ACTIVITY. In the entries below, find each line with the word "Locate" and return it.

DATASET CONTENT.

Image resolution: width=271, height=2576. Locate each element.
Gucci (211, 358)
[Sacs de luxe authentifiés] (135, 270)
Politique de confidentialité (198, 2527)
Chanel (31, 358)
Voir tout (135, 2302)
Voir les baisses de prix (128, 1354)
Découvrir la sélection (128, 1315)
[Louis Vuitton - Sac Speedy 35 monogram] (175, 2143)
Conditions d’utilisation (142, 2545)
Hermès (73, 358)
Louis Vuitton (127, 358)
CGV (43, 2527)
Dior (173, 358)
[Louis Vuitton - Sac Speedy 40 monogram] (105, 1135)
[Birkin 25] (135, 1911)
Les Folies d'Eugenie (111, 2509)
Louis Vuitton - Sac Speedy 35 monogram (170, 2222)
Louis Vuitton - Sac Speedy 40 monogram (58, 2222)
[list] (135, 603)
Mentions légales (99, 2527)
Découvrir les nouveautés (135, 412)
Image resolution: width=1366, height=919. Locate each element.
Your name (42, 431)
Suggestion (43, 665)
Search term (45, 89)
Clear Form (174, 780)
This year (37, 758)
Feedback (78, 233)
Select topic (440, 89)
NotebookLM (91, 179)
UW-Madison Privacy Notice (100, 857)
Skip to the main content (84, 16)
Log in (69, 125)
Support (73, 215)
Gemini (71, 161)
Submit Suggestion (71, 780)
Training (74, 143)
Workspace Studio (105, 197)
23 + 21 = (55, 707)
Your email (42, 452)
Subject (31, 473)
* * *
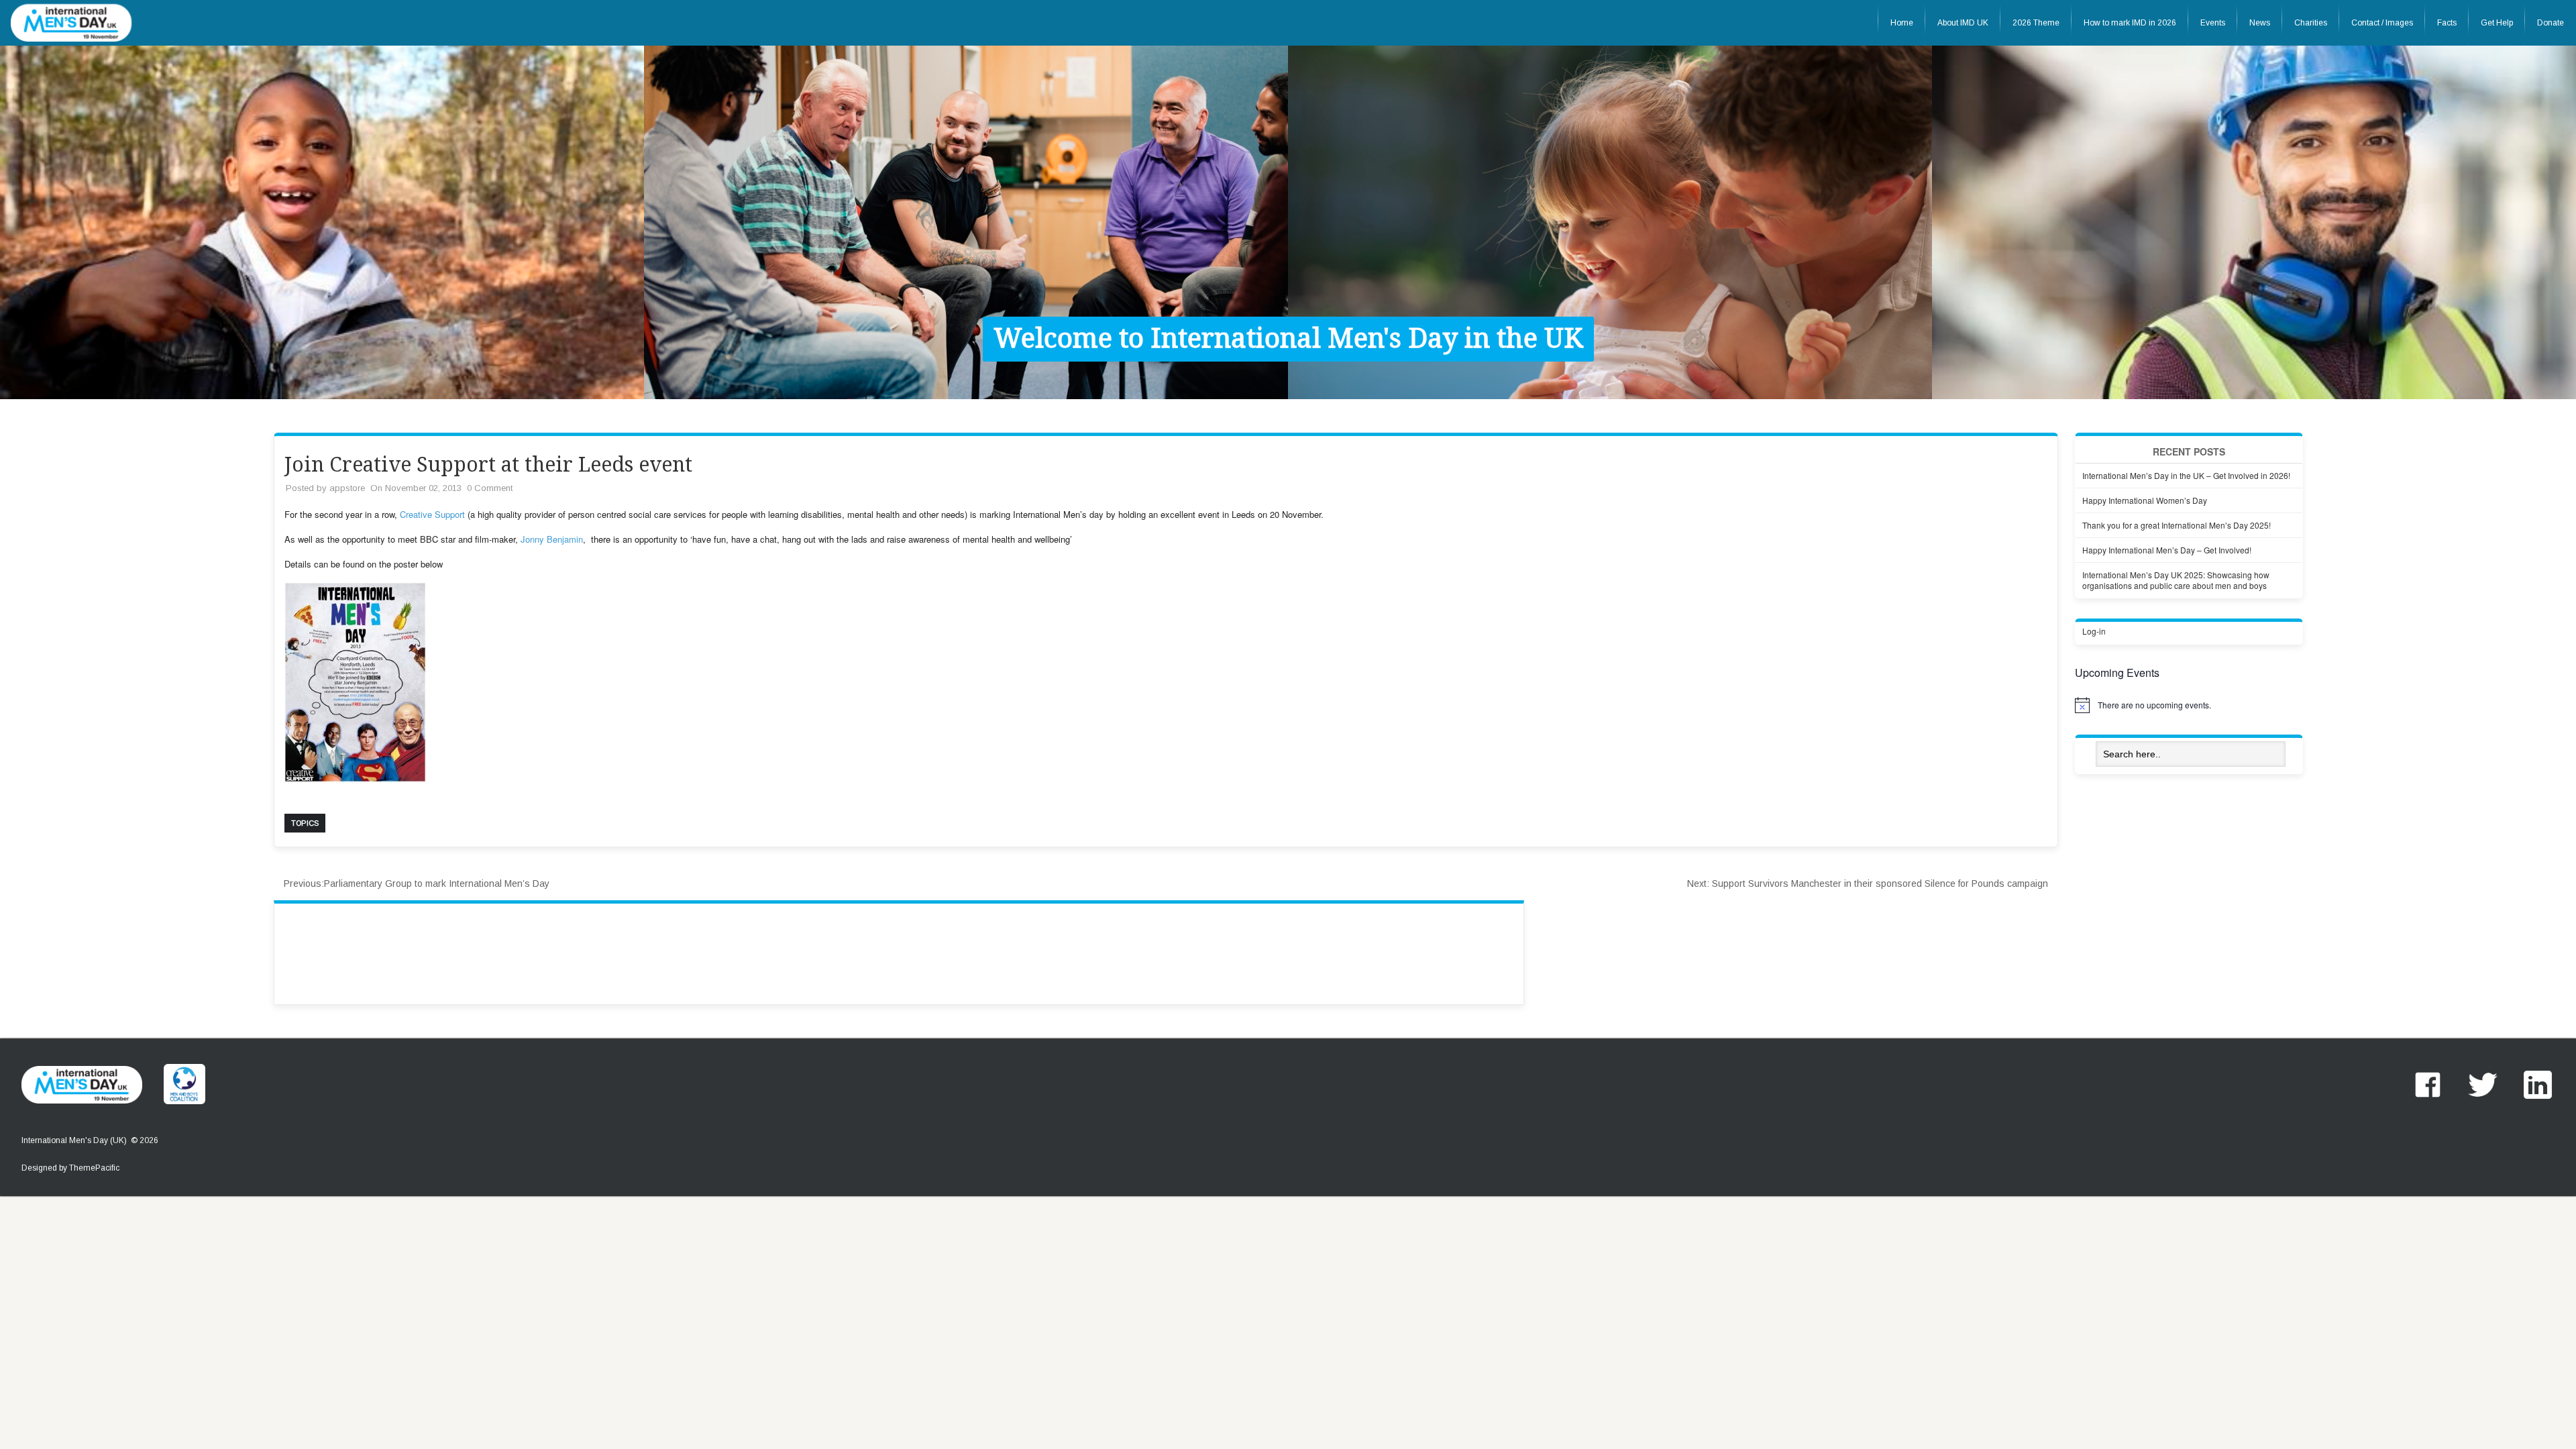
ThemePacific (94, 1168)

OUTPUT FOR THIS TASK.
Image resolution: width=271, height=2576. Locate each element.
Image resolution: width=1366, height=919. Locate each element.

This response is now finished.